Machine Learning Operations
CUDA (Compute Unified Device Architecture)
CUDA (Compute Unified Device Architecture) is a parallel computing platform and programming model developed by NVIDIA. It enables developers to harness the power of NVIDIA GPUs for general-purpose computing tasks beyond traditional graphics rendering.
Key Features
- Parallel Computing – Utilizes thousands of GPU cores for simultaneous operations on tasks like matrix operations and data processing.
- Ease of Use – Provides APIs for C, C++, Python, and Fortran programming languages.
- Unified Memory – Creates shared memory space between CPU and GPU, simplifying data management.

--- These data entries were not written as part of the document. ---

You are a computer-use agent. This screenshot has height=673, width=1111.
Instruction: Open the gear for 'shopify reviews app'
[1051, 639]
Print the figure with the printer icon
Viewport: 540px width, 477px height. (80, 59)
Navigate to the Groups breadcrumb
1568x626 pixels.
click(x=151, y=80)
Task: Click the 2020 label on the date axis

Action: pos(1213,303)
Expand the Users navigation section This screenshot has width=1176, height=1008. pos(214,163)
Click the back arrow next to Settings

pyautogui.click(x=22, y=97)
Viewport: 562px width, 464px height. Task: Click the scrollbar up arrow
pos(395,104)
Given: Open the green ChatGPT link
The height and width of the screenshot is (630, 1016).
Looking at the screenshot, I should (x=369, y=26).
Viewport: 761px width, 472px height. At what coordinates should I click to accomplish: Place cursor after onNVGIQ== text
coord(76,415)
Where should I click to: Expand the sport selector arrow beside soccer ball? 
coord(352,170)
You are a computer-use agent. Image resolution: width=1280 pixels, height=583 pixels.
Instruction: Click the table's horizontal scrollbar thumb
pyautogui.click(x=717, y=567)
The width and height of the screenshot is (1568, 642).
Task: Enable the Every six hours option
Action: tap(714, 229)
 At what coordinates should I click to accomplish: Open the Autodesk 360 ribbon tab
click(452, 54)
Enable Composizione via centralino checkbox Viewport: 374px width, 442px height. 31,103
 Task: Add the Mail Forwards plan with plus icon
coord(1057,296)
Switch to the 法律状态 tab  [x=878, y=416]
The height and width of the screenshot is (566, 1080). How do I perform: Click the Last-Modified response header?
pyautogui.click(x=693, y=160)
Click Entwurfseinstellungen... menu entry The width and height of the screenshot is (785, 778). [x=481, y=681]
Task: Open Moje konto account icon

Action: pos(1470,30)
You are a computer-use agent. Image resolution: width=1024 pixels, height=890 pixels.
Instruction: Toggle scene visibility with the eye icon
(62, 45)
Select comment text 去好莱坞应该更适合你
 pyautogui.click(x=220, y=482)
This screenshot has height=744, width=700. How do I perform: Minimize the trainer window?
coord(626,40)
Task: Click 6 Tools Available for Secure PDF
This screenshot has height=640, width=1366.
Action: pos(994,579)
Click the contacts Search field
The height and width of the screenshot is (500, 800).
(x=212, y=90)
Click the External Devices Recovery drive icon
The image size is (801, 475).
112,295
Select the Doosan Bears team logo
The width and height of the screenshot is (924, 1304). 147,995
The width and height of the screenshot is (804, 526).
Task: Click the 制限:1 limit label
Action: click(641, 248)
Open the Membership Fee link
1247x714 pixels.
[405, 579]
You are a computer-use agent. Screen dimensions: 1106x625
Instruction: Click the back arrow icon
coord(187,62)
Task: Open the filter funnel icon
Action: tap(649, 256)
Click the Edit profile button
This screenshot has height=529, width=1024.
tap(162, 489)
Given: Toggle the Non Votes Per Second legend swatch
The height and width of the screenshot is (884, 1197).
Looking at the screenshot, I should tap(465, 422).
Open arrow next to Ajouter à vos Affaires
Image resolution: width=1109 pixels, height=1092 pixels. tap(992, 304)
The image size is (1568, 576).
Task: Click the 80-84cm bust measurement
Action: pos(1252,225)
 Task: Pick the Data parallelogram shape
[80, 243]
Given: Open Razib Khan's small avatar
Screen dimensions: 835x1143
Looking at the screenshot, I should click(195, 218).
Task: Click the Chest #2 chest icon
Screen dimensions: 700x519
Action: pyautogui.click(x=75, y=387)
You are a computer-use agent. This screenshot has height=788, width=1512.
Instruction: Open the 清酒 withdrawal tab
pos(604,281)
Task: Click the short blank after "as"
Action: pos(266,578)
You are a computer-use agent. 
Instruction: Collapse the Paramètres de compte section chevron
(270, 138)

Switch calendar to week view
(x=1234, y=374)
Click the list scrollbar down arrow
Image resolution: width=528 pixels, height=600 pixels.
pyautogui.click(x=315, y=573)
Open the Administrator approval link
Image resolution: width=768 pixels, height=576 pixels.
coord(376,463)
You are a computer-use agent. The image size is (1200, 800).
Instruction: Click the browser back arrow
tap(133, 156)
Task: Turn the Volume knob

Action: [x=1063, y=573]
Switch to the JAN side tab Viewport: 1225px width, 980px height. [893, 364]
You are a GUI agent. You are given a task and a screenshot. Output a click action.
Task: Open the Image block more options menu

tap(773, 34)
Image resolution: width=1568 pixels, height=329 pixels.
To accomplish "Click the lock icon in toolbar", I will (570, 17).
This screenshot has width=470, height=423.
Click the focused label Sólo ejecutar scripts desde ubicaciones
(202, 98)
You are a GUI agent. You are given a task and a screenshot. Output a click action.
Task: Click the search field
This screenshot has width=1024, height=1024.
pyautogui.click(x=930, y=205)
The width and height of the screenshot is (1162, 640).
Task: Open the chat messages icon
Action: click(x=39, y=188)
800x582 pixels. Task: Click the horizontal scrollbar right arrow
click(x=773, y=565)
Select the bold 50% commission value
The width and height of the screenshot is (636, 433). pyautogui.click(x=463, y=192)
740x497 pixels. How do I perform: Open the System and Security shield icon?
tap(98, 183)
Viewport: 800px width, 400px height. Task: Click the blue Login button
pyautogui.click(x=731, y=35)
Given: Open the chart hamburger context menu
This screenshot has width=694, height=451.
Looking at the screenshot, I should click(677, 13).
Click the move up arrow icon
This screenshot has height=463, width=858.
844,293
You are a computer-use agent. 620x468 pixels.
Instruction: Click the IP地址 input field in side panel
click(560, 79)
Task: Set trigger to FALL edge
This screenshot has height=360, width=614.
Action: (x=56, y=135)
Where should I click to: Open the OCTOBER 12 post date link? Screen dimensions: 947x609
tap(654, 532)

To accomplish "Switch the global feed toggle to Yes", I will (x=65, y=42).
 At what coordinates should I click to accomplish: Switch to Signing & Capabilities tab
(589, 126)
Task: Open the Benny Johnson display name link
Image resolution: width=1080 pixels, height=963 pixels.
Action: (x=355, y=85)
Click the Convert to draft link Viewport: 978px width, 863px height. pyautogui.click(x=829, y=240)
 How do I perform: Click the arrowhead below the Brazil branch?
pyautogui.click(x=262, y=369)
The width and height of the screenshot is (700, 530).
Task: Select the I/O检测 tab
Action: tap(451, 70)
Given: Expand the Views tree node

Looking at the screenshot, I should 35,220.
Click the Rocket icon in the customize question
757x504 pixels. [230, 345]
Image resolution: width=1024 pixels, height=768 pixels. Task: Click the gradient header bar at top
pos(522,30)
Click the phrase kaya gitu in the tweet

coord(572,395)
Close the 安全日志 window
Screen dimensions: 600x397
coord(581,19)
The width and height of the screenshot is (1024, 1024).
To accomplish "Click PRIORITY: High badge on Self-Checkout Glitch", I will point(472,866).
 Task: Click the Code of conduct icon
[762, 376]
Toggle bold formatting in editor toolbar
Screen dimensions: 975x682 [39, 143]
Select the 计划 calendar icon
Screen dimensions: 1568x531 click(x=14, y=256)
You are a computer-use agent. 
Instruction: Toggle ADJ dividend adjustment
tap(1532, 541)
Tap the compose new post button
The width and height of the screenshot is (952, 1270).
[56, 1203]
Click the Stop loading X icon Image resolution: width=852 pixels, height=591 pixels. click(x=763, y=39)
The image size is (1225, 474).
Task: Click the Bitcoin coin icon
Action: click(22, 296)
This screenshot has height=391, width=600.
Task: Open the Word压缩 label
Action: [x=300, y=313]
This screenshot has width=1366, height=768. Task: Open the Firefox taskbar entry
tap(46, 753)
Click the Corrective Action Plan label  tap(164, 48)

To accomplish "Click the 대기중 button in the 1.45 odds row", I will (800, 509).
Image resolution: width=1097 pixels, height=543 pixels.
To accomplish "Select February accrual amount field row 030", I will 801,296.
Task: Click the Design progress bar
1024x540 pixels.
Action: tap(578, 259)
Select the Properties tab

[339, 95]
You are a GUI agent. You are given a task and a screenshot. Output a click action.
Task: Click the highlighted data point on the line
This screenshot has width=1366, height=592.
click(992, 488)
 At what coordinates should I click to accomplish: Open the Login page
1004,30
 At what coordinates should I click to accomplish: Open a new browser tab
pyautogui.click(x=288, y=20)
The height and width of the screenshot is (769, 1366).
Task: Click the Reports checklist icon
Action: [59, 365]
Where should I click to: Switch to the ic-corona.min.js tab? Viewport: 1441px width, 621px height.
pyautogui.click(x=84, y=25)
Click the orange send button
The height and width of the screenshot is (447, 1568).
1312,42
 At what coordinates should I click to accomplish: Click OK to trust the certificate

- Library Support – Includes optimized tools like cuBLAS, cuDNN, and Thrust for linear algebra and deep learning.
- Scalability – Designed to work across various NVIDIA GPU architectures.
Applications
- Deep learning (TensorFlow, PyTorch)
- Scientific computing simulations
- Graphics and visualization
- High-performance computing (HPC)
- Data analytics
- Gaming and media production
How It Works
Developers write kernel functions that execute in parallel across GPU threads organized into blocks and grids, while CPUs coordinate operations and GPUs handle massive parallel computations.
FAQ
CUDA is a parallel computing platform and programming model from NVIDIA. It lets developers use NVIDIA GPUs for general-purpose computing, accelerating compute-intensive tasks beyond traditional graphics.